> _Problem to work on_: In the entries below, every line that contains "Given" must be located and copied.

> _Task material_:
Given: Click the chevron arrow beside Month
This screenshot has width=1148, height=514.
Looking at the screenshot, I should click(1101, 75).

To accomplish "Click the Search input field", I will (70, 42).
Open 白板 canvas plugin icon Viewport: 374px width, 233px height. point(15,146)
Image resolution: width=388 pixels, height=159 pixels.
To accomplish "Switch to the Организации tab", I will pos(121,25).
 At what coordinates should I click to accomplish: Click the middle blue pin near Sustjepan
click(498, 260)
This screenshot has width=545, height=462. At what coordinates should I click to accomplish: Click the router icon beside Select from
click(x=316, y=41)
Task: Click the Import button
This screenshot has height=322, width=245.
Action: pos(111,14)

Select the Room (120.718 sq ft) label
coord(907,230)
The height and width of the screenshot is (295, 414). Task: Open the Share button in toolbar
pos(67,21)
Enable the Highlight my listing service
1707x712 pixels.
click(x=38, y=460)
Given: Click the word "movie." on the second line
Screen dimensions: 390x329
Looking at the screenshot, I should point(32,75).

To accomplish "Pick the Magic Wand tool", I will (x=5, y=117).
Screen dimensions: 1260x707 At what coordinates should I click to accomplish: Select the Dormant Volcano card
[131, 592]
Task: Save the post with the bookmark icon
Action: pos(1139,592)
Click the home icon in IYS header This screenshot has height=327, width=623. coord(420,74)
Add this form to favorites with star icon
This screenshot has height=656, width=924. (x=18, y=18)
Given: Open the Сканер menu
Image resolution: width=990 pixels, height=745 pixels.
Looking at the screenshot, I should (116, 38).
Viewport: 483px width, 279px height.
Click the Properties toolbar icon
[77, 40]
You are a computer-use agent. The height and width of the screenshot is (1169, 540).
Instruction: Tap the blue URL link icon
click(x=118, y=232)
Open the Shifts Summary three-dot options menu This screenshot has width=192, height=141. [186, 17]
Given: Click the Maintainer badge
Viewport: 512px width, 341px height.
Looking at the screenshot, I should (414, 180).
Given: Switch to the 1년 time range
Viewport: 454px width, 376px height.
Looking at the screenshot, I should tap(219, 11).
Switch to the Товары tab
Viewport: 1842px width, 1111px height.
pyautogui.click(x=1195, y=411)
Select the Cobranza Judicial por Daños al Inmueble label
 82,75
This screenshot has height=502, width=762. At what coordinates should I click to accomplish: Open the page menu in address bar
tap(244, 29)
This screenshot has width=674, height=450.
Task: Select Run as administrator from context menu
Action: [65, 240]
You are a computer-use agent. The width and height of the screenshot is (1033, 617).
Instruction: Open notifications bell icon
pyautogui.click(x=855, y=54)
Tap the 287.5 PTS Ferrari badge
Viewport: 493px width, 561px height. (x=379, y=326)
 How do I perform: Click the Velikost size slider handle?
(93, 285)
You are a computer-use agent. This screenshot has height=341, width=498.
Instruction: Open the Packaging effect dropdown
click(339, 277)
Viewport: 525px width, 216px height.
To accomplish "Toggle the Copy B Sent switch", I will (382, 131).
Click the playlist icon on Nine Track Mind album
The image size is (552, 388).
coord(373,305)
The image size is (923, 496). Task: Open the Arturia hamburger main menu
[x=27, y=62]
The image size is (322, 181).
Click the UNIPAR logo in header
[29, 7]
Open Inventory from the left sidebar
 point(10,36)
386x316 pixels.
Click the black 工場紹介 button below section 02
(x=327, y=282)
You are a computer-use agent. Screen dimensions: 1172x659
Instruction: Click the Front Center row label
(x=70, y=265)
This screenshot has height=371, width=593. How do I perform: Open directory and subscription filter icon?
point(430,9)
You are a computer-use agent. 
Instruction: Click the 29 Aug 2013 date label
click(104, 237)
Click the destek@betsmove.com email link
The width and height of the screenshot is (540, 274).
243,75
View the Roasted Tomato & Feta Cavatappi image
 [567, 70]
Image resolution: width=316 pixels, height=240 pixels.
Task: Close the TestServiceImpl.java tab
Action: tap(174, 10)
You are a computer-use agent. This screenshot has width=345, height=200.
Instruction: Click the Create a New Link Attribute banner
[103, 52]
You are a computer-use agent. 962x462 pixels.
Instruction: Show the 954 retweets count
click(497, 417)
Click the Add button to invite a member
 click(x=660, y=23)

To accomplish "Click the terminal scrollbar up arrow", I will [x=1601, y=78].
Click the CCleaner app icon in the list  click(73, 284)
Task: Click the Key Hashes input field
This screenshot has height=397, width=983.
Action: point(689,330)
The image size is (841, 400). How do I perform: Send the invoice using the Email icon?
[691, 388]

> _Solution below_:
Given: Click the chevron arrow beside Month
Given: Click the word "movie." on the second line
Given: Open the Сканер menu
Given: Click the Maintainer badge
Given: Switch to the 1년 time range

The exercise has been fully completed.